Just follow these steps:

1 - Seal hole where they are getting into the house

2 - go to garage

3 - find that bucket of used antifreeze that you haven't brought to the recycle center yet

4 - pour some sweet tasting, poisonous coolant in a nice big bowl

5 - leave bowl out near where racoons are climbing into the house. Putting some food on the side is optional

6 - go to sleep with a smile.

joey48442
joey48442 SuperDork
5/8/09 9:51 p.m.

Holy crap! You guys are being jerks. I can't understand why people can't go out if there way to let something live, and instead take the easy way and kill it. (I'm not saying leave it live at your house, just trap and release him elsewhere).

Before Everyone thinks I'm some bleeding heart liberal, understand that I'm not. I may be a bleeding heart, but a liberal I'm not. I like guns. I own 5, more or less. 2 pistols, 1 rifle, 1 air rifle, a 1 co2 pistol. I wouldn't shoot anything unless it was directly threatening me.

Sorry, kind of went on a tangent there. This doesn't in any way affect my opinion of you guys in any way, outside of this current topic.

Joey

Trans_Maro
Trans_Maro Reader
5/8/09 10:41 p.m.

Sorry, lost two cats to raccoons.

Plus they got into the tarp garage my Lincoln was stored under and shat all over the car last winter.

No mercy here either.

I don't like the coolant idea, too much collateral damage..

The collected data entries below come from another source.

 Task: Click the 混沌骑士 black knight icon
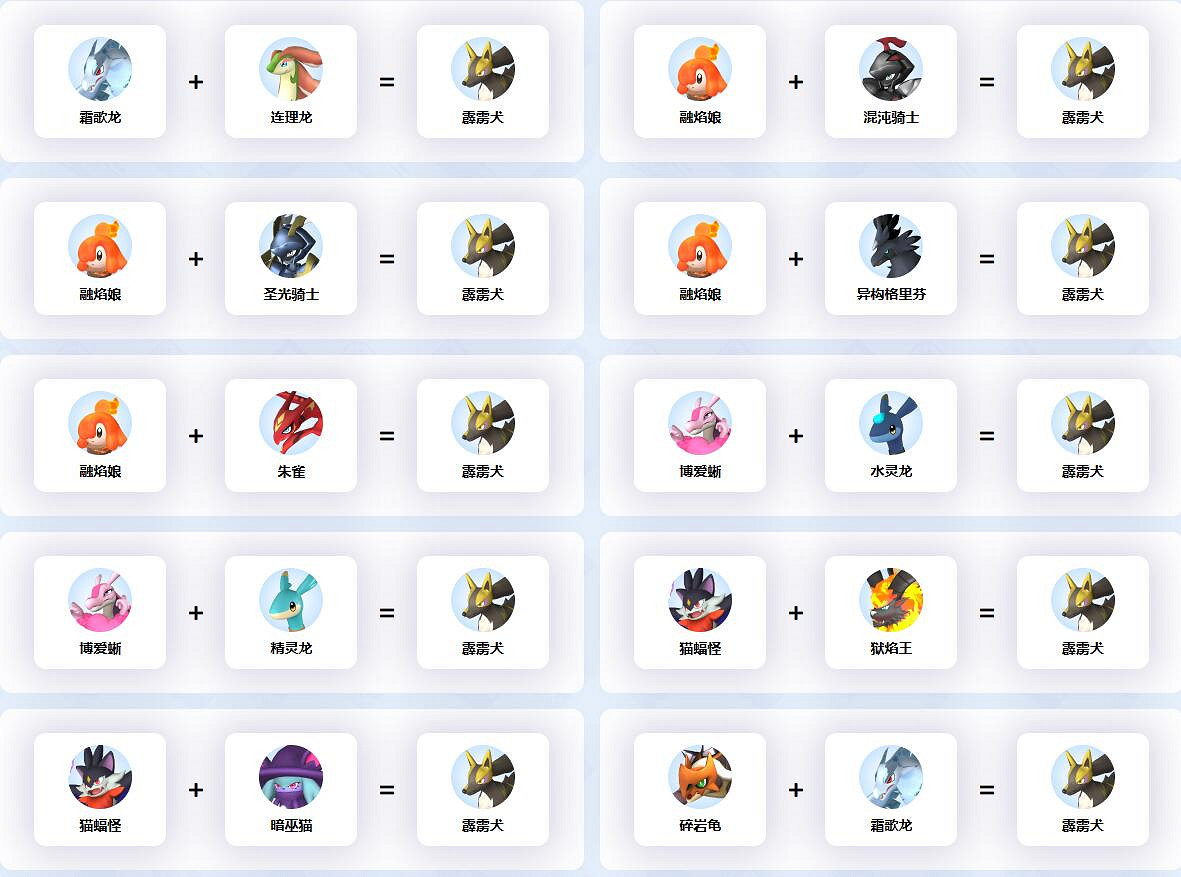click(x=891, y=69)
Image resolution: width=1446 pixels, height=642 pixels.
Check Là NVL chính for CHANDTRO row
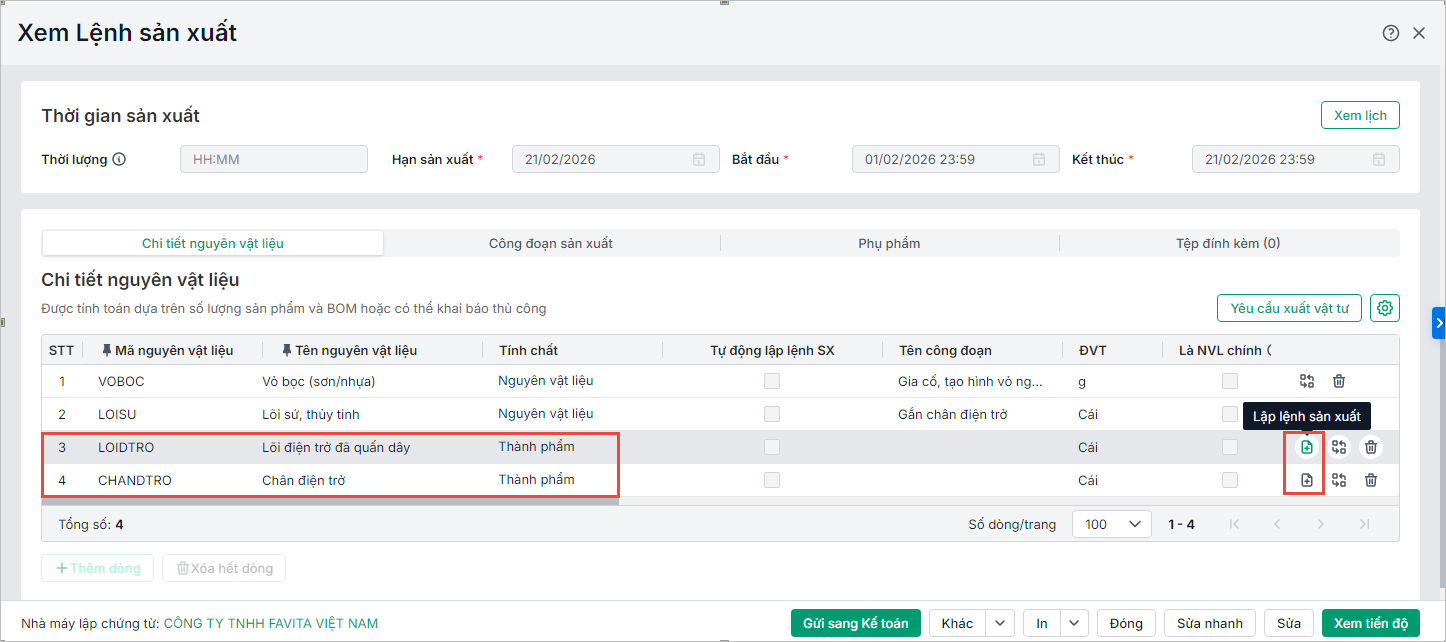pos(1230,481)

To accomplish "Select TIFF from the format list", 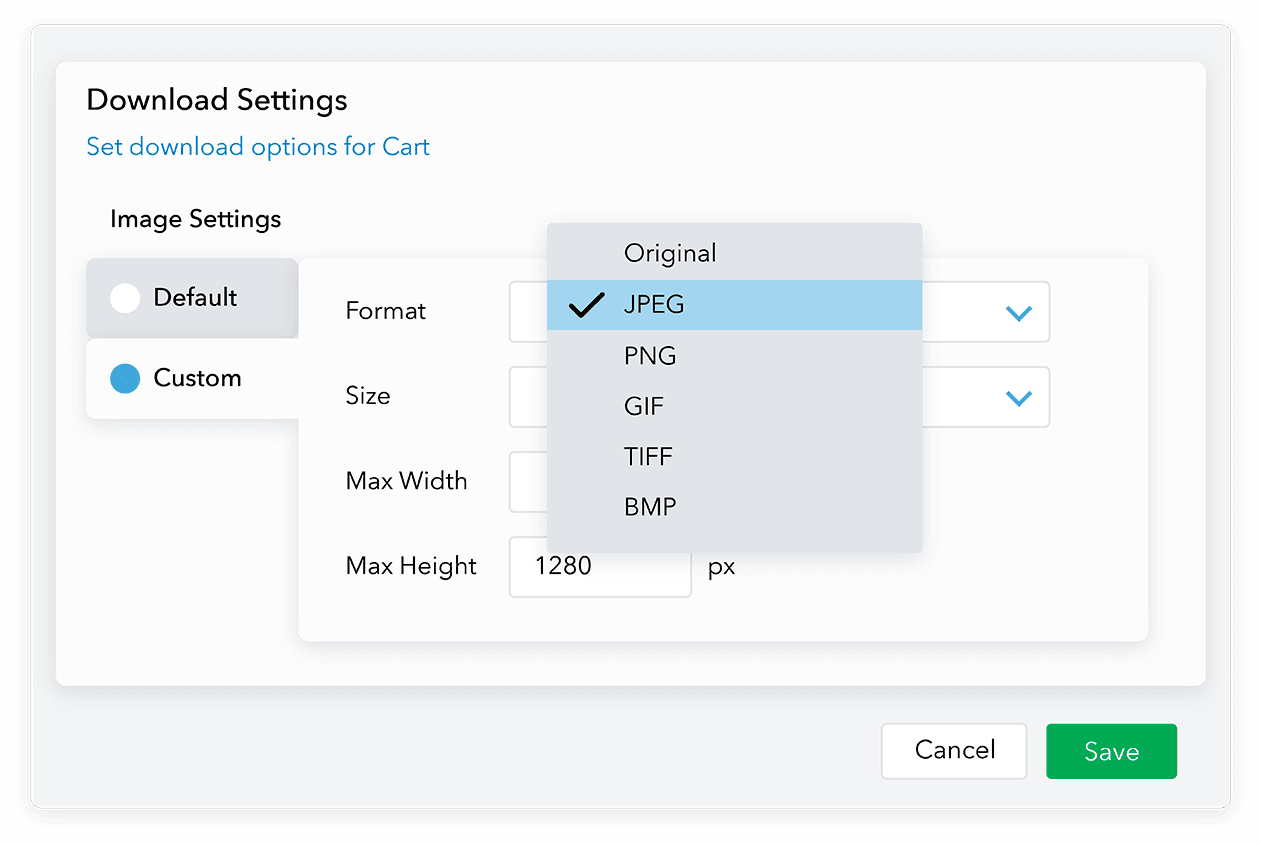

Now I need to get my neighbours dog to stop E36 M3ting in my yard.

Shawn

Woody
Woody Dork
5/9/09 6:00 a.m.
WilD wrote: Drozd... but only because you have other structures close by.

Have you got a Drozd?

I bought one a few years ago, but couldn't make it work properly and got my money back. Of course, it was about 20 degrees out so maybe I couldn't get sufficient pressure out of the CO2.

joey48442
joey48442 SuperDork
5/9/09 7:36 a.m.
Trans_Maro wrote: Sorry, lost two cats to raccoons. Plus they got into the tarp garage my Lincoln was stored under and shat all over the car last winter. No mercy here either. I don't like the coolant idea, too much collateral damage.. Now I need to get my neighbours dog to stop E36 M3ting in my yard. Shawn

While I feel sorry for your cats, that just reinforces that cats should not be outdoors.

Joey

924guy
924guy HalfDork
5/9/09 9:22 a.m.

simple solution, get a dog...

Trans_Maro
Trans_Maro Reader
5/9/09 10:09 a.m.

Hate dogs, sorry. I think that would add to the "dog E36 M3 in my yard" problem I have already.

Cats are inside cats now, have been since I lost the first two.

Shawn

The_Jed
The_Jed New Reader
5/9/09 10:36 a.m.

(QUOTE) Thanks for the suggestions all! I'm gonna start with flashing and see where that gets me. (QUOTE) Instantly I am thinking of Foster from Super Troopers-"Uh-Oh I think he's going to the window again!...Did you see him,eww,he's all bulgy.He's like a moose!" In my case the neighbors would prefer a firearm in lieu of the above tactic!

mad_machine
mad_machine SuperDork
5/9/09 10:55 a.m.

flashing might be what it takes. My grandfather had problems with a squirrel getting into the attic of their house. We patched the moldings on the roof several times and the thing would just gnaw a hole through a different spot to get in.

eventually we metal flashed everything.. end of story

mel_horn
mel_horn HalfDork
5/9/09 3:26 p.m.
neon4891 wrote: Hess, any advice on Beaver removal?

Must...resist...smartass...comments...

Woody
Woody Dork
5/9/09 4:03 p.m.

For fun, coat the upper half of the aluminum flashing with Vaseline, just in case the raccoon gets that far!